== What to produce ==
Pictures must not appear in your answer. Write out exactly the lines from the one with "has height=291, width=644." through the last line of the entries below.

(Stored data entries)

* * * *

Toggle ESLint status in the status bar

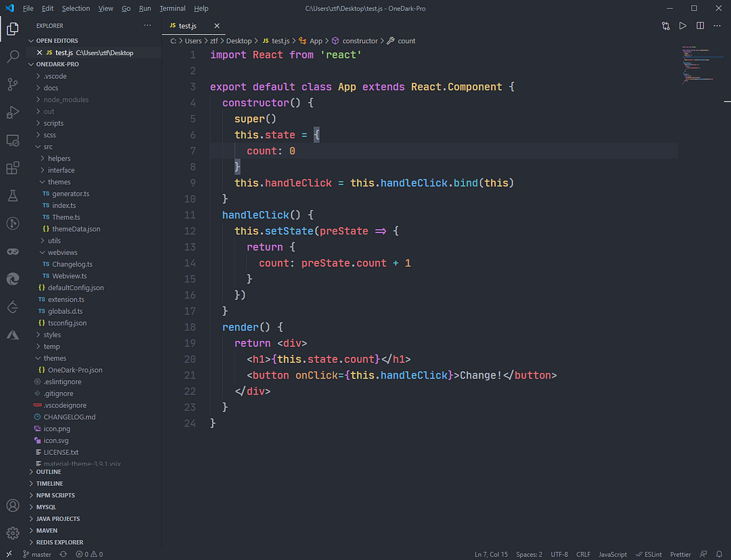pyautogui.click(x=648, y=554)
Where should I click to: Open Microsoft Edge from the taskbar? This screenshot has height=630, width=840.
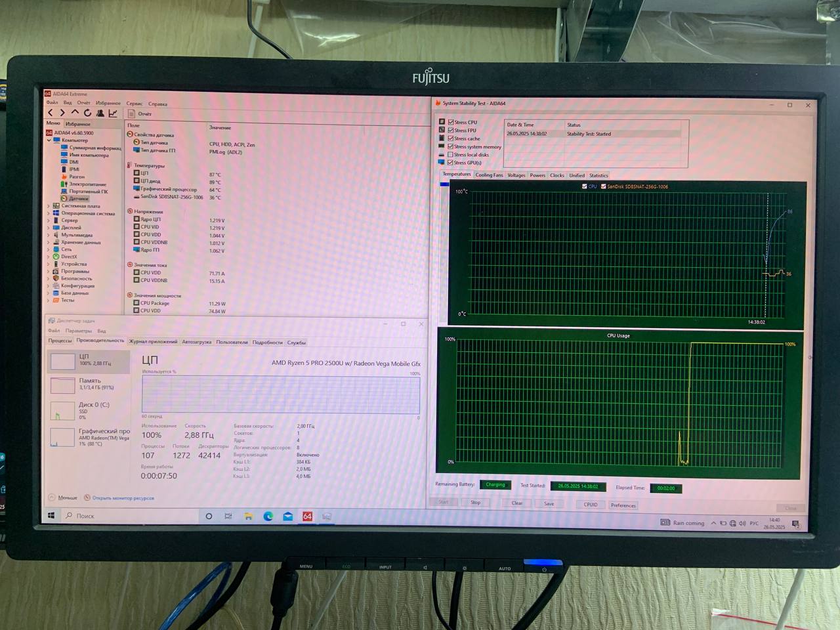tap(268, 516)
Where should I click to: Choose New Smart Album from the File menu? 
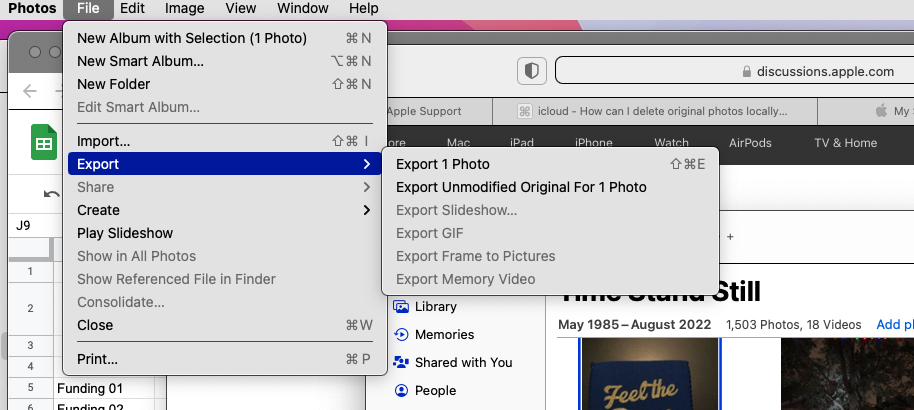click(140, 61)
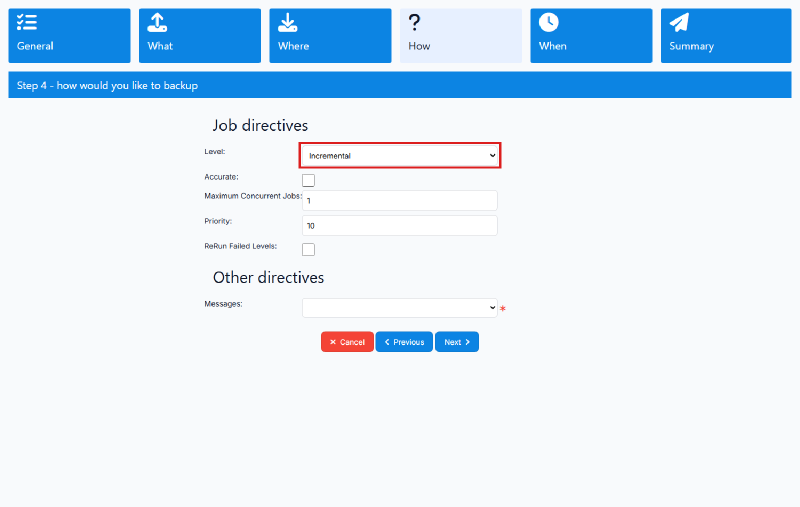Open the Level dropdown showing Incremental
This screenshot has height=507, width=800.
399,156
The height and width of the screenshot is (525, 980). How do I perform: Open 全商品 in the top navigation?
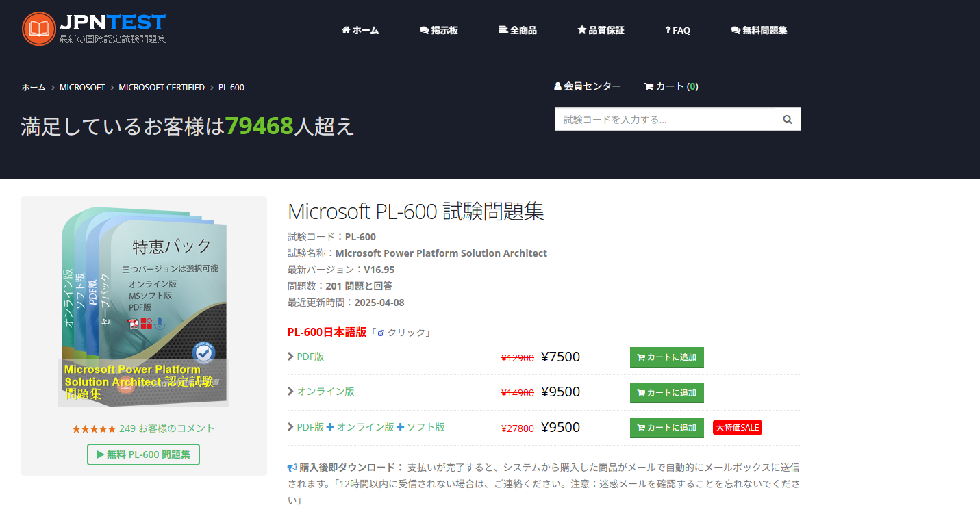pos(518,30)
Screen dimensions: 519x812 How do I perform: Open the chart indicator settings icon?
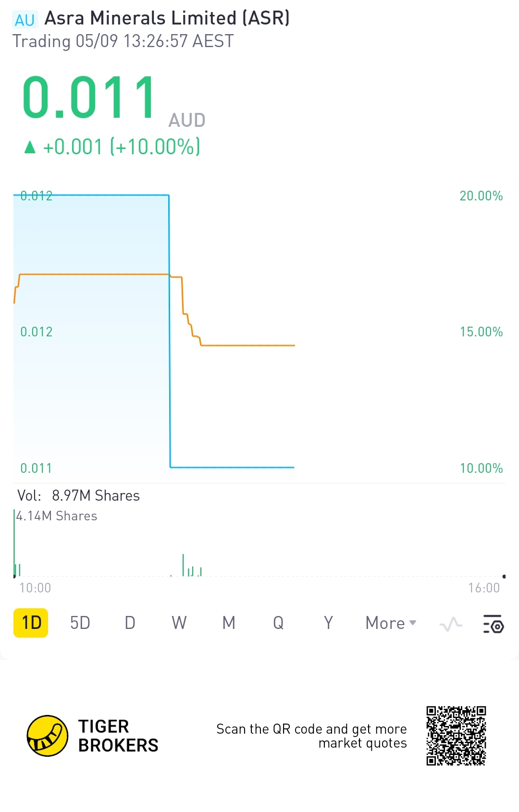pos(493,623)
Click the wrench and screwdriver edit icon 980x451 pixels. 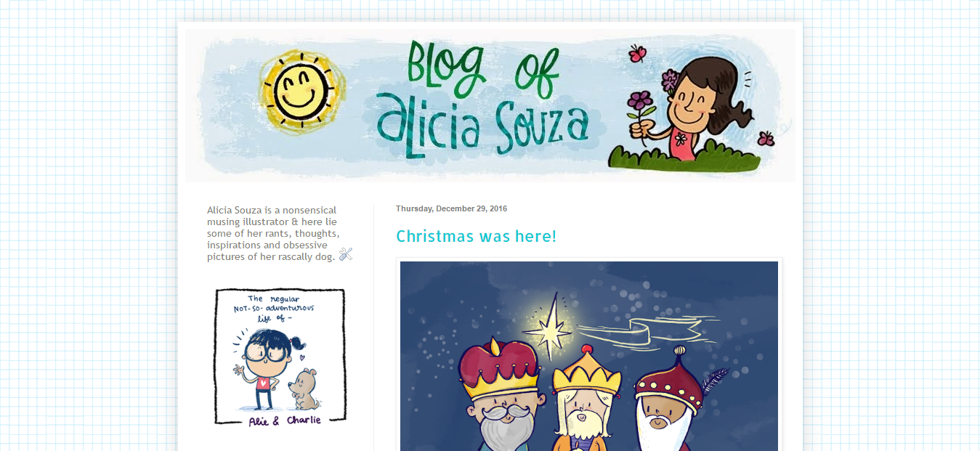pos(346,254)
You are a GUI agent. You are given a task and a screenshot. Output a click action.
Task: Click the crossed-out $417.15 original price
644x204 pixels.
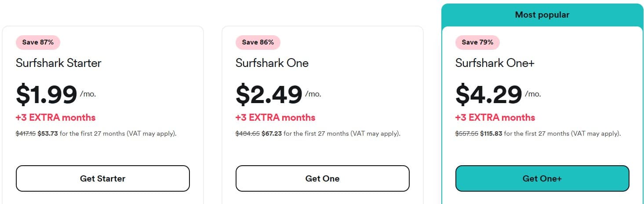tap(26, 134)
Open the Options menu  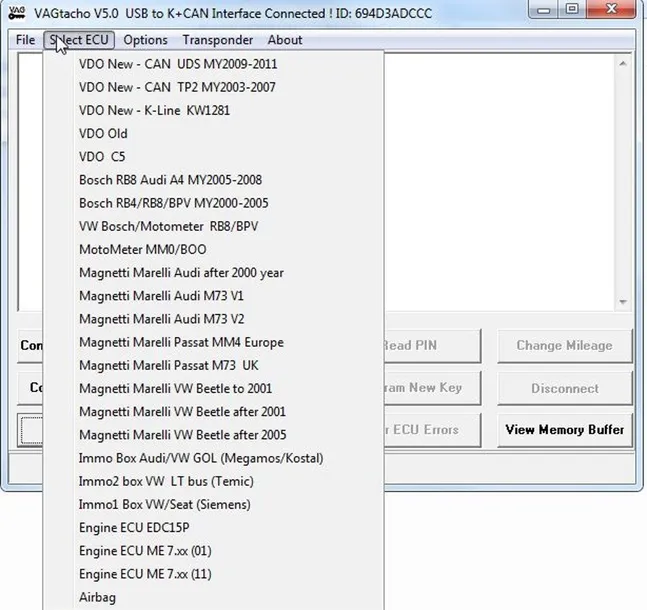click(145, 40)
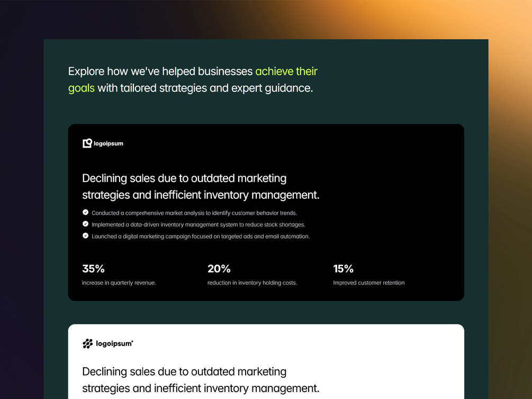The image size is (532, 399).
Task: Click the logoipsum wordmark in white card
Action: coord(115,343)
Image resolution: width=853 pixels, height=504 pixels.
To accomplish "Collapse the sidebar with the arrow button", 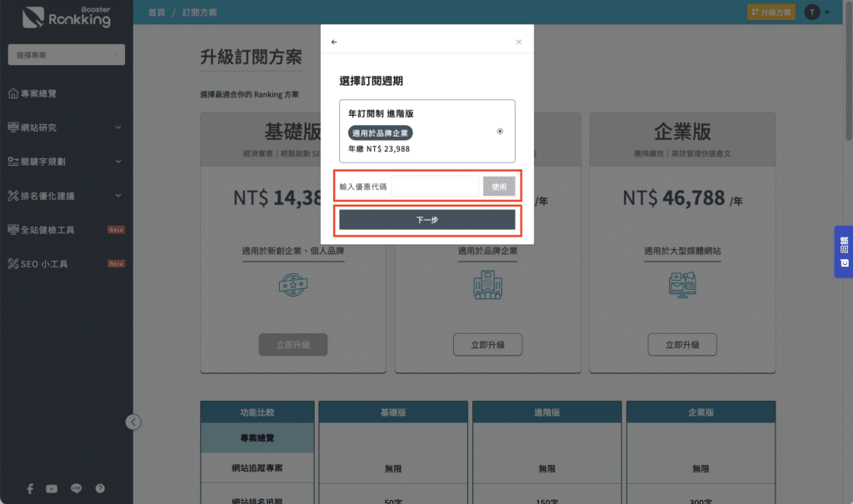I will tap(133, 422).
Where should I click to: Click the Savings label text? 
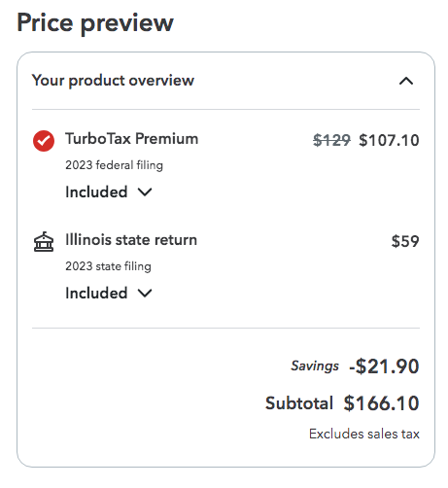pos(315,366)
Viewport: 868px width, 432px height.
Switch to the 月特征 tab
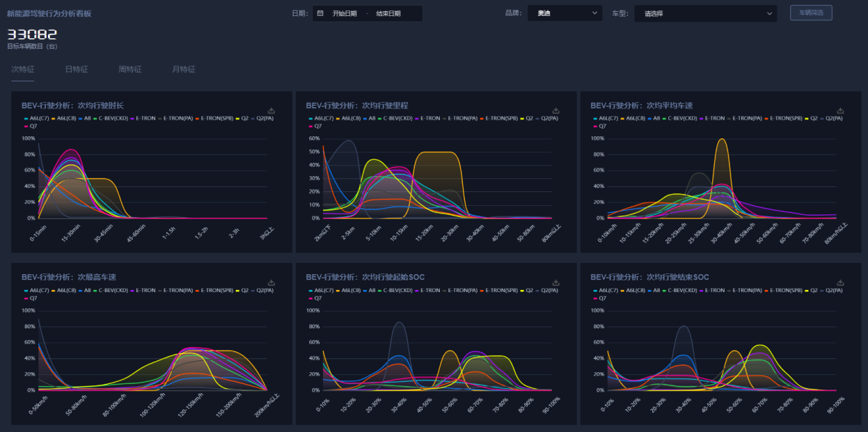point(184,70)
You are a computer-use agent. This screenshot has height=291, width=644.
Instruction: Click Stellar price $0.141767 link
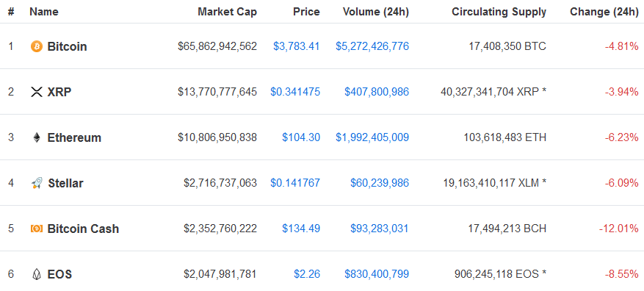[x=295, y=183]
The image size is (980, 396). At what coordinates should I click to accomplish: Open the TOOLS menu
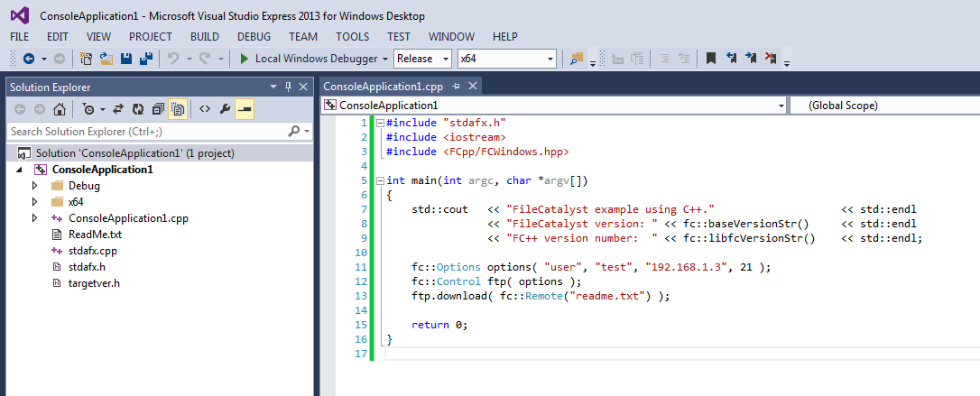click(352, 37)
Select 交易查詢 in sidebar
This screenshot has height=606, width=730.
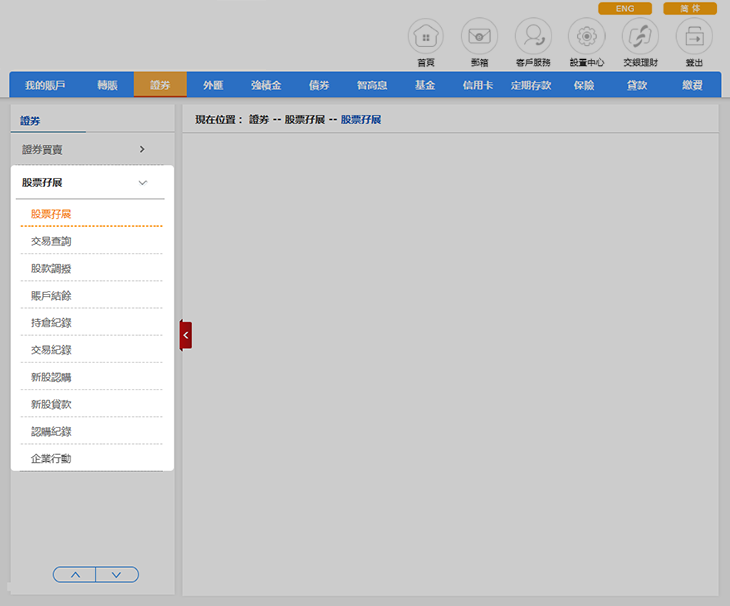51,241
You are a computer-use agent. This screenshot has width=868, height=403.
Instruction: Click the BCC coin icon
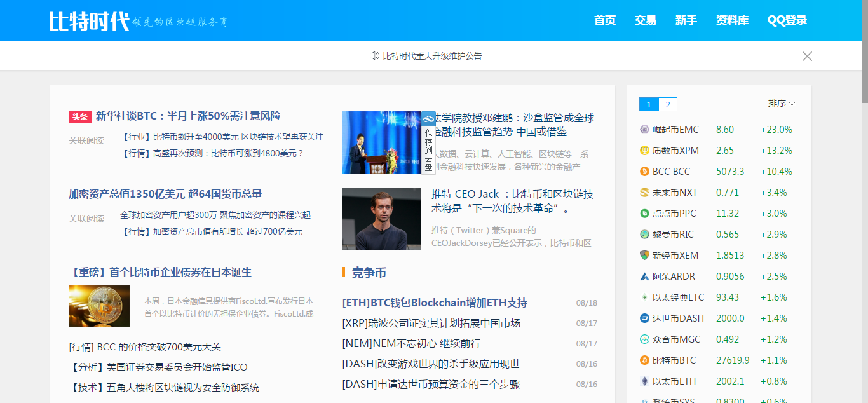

* * * *

== Answer to the problem ==
You are a computer-use agent. This screenshot has height=291, width=644.
Instruction: Click Stellar price $0.141767 link
[x=295, y=183]
The image size is (980, 396). At what coordinates should I click to accomplish: Open the TOOLS menu
click(352, 37)
Select 交易查詢 in sidebar
This screenshot has height=606, width=730.
51,241
You are a computer-use agent. This screenshot has width=868, height=403.
Instruction: Click the BCC coin icon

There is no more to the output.